We are seeing significant 'Stop-the-World' pauses in our high-frequency trading platform. We recently upgraded to Java 21 and are experimenting with ZGC and Shenandoah. Which GC is better for minimizing latency without sacrificing too much throughput? Are there specific JVM flags that are now obsolete with these modern collectors?
3 answers
For low latency, Generational ZGC (introduced in Java 21) is currently the gold standard. It aims for sub-millisecond pause times by performing almost all work concurrently with the application threads. Unlike the older G1GC, ZGC scales well with very large heaps (from 8MB to 16TB). You should start with the flag -XX:+UseZGC and -XX:+ZGenerational. You'll find that many old tuning flags like -Xmn or -XX:SurvivorRatio are largely unnecessary now, as the modern collectors are much more self-tuning.
Does ZGC still have a throughput penalty? I heard it uses more CPU cycles to achieve those low pause times compared to Parallel GC.

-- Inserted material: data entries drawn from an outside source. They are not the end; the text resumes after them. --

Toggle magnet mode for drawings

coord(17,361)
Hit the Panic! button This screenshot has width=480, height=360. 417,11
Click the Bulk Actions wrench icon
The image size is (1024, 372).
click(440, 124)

Just make sure you aren't over-allocating your heap. Modern GCs work best when they have enough breathing room to move objects around.
Good advice, Lisa. Keeping the heap size balanced is key. I've found that setting Xms and Xmx to the same value also helps stabilize performance in Java 21.
Richard, you're correct that there is a slight overhead because the GC threads are working alongside your app. However, with Generational ZGC, this 'tax' has been significantly reduced. In most real-world scenarios, the benefit of avoiding a 200ms pause outweighs a 3-5% drop in raw throughput. If your app is extremely CPU-bound and can tolerate pauses, Parallel GC is still the king of throughput.